Not to bash on libraries or APIs but I think this topic is interesting in terms of discussing to learn what makes an API or library good/bad from a user perspective.
Inspired by this post discussing what makes a good library: http://cbloomrants.blogspot.com/2015/09/library-writing-realizations.html
Old PayPal APIs: while generally not many APIs are required, figuring out what ones to use was horribly painful.
Google Workspace: even though our company was large and had account reps to help, sorting through their horribly written documentation and figuring out the APIs was a shocking nightmare. You couldn't help but compare to this to the earlier days of Stripe: awesome docs, great API design, trivial to get sandbox accounts, responsive and knowledgable free support.

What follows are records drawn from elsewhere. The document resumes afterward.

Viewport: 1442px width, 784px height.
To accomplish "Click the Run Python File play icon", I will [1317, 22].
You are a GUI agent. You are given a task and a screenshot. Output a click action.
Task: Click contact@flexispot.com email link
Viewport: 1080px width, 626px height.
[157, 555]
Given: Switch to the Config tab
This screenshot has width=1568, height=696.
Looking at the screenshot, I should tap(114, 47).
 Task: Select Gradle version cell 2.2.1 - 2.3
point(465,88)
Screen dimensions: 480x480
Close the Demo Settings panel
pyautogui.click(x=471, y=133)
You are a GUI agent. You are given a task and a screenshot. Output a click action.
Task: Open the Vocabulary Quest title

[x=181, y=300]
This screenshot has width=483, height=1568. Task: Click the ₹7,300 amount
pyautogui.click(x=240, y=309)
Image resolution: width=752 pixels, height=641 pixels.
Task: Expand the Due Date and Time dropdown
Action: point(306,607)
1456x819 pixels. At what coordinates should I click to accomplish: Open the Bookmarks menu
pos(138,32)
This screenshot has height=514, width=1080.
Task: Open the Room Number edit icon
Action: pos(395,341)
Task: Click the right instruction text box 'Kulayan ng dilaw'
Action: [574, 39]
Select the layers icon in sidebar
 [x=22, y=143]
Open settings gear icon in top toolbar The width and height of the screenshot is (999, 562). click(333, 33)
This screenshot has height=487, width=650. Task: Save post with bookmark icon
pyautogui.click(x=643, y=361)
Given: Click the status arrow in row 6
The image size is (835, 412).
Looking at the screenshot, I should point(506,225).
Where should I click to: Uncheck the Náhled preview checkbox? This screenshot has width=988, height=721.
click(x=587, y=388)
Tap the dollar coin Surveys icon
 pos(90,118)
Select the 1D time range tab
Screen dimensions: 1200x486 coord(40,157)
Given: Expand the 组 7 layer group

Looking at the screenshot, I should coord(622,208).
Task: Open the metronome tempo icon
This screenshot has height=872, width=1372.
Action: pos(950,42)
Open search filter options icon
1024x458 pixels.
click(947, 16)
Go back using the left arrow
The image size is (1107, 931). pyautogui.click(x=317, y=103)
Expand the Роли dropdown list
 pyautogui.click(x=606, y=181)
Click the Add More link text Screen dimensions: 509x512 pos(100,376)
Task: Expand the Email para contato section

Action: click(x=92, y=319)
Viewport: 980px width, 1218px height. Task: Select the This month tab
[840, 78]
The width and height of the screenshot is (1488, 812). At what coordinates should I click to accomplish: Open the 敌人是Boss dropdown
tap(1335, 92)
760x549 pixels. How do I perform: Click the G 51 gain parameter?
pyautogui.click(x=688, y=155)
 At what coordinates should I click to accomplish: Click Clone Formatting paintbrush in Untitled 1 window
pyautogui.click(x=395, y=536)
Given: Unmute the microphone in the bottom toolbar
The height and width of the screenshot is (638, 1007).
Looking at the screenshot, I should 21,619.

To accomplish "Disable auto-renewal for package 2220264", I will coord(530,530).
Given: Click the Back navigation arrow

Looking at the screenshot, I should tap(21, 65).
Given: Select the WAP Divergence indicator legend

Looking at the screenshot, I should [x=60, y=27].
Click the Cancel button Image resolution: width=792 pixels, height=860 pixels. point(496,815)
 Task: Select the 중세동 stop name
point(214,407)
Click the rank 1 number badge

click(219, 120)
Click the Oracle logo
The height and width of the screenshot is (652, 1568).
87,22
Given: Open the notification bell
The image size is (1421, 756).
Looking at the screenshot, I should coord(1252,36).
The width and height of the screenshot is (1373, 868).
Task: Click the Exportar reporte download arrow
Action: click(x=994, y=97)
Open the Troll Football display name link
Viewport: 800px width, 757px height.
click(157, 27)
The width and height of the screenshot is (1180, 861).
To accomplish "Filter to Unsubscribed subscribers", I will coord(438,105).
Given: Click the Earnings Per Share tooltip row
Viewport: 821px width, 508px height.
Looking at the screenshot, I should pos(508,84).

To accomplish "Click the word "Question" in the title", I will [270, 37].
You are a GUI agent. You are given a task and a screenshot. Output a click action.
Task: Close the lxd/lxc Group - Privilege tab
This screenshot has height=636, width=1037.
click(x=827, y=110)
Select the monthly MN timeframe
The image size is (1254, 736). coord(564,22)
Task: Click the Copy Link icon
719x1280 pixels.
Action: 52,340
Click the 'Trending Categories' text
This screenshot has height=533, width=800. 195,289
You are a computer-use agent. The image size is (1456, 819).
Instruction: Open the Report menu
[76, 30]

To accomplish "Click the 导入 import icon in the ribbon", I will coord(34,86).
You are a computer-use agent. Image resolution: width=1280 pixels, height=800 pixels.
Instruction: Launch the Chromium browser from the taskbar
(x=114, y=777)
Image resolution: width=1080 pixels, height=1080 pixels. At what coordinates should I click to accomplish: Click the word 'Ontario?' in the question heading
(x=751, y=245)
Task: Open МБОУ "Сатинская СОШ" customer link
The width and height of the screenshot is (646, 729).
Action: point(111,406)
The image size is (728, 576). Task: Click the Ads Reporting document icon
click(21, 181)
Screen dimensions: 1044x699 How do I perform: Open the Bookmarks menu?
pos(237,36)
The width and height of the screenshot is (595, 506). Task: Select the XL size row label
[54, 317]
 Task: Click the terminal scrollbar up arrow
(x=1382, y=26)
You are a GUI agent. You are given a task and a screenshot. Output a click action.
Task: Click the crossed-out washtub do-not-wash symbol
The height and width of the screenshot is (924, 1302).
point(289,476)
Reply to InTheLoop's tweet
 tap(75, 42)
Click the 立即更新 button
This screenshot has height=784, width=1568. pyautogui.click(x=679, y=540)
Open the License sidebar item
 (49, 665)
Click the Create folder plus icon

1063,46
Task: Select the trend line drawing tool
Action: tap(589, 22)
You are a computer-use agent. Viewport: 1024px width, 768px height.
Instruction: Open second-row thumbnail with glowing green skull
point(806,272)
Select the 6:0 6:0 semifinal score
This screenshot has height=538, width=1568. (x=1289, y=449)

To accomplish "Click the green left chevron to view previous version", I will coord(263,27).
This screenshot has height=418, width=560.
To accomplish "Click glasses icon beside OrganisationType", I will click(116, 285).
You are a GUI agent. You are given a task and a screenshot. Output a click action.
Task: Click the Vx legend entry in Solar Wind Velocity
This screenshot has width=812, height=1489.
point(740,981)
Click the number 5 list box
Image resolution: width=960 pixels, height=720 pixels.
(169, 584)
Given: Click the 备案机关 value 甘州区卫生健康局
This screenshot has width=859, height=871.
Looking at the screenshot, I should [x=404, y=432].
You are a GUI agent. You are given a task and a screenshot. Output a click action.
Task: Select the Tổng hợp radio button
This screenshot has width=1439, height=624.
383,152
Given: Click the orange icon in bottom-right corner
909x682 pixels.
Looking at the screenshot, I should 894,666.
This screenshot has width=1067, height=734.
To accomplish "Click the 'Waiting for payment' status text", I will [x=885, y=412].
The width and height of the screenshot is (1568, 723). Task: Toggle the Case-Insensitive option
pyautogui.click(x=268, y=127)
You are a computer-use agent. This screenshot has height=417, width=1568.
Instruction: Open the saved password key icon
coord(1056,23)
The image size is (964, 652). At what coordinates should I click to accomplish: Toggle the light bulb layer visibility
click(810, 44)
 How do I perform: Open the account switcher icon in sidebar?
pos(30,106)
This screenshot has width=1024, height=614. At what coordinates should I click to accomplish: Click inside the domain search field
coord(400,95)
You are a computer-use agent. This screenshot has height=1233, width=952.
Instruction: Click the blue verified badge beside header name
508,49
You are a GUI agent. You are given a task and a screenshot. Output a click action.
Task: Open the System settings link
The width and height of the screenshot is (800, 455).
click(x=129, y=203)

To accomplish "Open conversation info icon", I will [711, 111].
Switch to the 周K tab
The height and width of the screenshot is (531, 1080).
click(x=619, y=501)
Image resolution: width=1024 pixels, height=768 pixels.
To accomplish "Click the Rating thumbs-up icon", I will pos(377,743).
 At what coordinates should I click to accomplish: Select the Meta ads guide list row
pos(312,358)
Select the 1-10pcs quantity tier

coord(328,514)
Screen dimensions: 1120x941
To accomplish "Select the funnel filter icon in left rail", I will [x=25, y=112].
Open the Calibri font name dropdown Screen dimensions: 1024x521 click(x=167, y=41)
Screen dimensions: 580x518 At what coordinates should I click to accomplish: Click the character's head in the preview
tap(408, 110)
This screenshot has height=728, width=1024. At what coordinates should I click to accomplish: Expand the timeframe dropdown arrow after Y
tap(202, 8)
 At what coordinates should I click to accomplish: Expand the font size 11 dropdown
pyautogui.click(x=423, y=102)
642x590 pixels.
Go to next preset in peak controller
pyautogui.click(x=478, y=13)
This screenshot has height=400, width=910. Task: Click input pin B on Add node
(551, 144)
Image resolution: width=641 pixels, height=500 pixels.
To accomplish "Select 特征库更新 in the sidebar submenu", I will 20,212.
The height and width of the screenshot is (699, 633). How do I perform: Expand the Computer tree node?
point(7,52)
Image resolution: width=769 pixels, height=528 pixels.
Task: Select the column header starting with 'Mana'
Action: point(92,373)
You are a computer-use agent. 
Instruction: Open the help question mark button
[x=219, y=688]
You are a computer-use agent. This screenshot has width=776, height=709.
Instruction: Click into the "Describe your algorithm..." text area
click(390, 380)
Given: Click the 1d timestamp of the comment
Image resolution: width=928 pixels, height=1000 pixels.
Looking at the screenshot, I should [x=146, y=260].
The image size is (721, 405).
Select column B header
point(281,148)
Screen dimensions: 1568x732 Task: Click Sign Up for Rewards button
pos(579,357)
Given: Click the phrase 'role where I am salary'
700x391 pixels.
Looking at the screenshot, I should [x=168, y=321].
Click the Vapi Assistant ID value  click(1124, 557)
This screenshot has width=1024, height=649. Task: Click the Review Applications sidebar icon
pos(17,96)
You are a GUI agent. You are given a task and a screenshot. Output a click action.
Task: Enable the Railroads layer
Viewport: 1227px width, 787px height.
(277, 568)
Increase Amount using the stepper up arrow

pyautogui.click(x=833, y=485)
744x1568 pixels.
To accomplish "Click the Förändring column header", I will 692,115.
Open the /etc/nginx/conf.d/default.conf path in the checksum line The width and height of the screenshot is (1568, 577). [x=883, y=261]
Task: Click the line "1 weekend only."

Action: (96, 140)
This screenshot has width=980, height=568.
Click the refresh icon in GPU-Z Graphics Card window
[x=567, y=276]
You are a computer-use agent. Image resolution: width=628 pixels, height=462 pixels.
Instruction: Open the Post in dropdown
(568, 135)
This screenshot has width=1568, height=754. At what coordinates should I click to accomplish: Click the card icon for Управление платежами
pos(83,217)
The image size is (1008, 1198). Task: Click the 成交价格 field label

Too of often I think these APIs were written by people who had no good fundamentals on what the complimentary side of development life is like as a consumer of the API. Happy to grant that these people were rockstars at solving other problems... but this was NOT strong point.
Even what should be trivially easy (e.g. did the request succeed or not?) required parsing API-specific responses. And if it failed, good luck trying to know why and whether anything could be reasonable shown to an end-user.
Not sure if every graphics API is the same but it seems like a very "stateful" and "global" API if that makes sense.
For example to adjust the settings of an object you have to first "bind" that object with one API call to "activate it".
Then any subsequent API calls are now modifying the object that is currently bound.
It's been developed in a vacuum, with no feedback from developers. This bullshit could have bankrupted Microsoft, had it not had so much money (to throw away).
side note: WinRT is what Windows 8/8.1 is based on, and quite a lot of it has persisted to this day (Win10) in one form or another.